Really, Nudge? You love the parents that signed up for genetic testing on their unborn child? I bet they love the paycheck you brought them and they probably love the replacement children they had afterwards.
“Please get Celeste back to me,” Angel whispered, her eyes squeezed tightly shut. “And help me grow up to be like Max. And keep everyone safe. And do something bad to the bad guys. They should not be able to hurt us anymore.”
Yes, bring her back the toy that she had for less than a day and do something to the bad guys. That is to say, the kids. Especially Angel for forcing that old woman to buy her the toy which she dropped the first chance she got. Probably because she loves the attention. Oh, and Max can’t hear what Fang is muttering about.
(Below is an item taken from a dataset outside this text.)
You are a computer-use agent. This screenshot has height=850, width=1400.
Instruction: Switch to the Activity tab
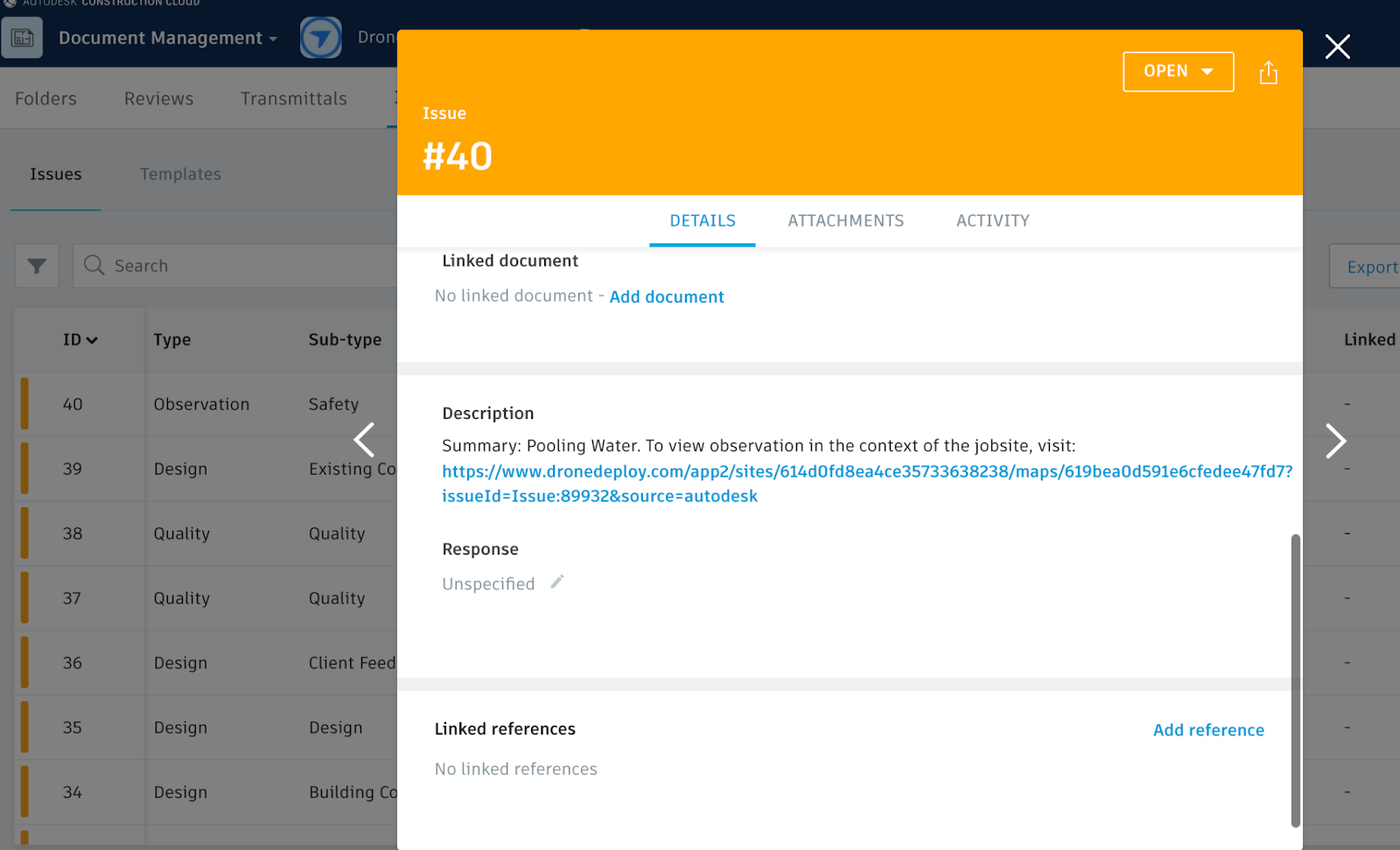point(992,220)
“I want to be able to see stuff,” Iggy said. “Like I used to, when I was little. And I want to be able to totally kick Jeb’s butt. Thank you.”
Hmm, what does the blind kid want? Ok, at least Jimmy went with the obvious with Iggy. If he’d said something ridiculous like ‘please let us have world peace’ or ‘I want Angel to grow up safe’ I would have strangled him myself.
“God, I want to be big and strong,” the Gasman whispered, and I felt my throat close up, looking at his flyaway pale hair, his eyes shut in concentration. He was only eight, but who knew when his expiration date was? “So I can help Max, and other people too.”
Right. Who do you think you’re fooling, Gasman? We all know you just want to be bigger so you can kill with impunity. You just don’t want to have to rely on Iggy making you bombs as he’s starting to ask what you need all the explosives for anyway.
Max has a multi-paragraph request asking to help Angel with her teddy and to make her a better leader and blah blah blah. They continue to hide in the church and wait. Max says they feel safe and they don’t want to leave. Please let there be an angry mob waiting for them when they do, next chapter.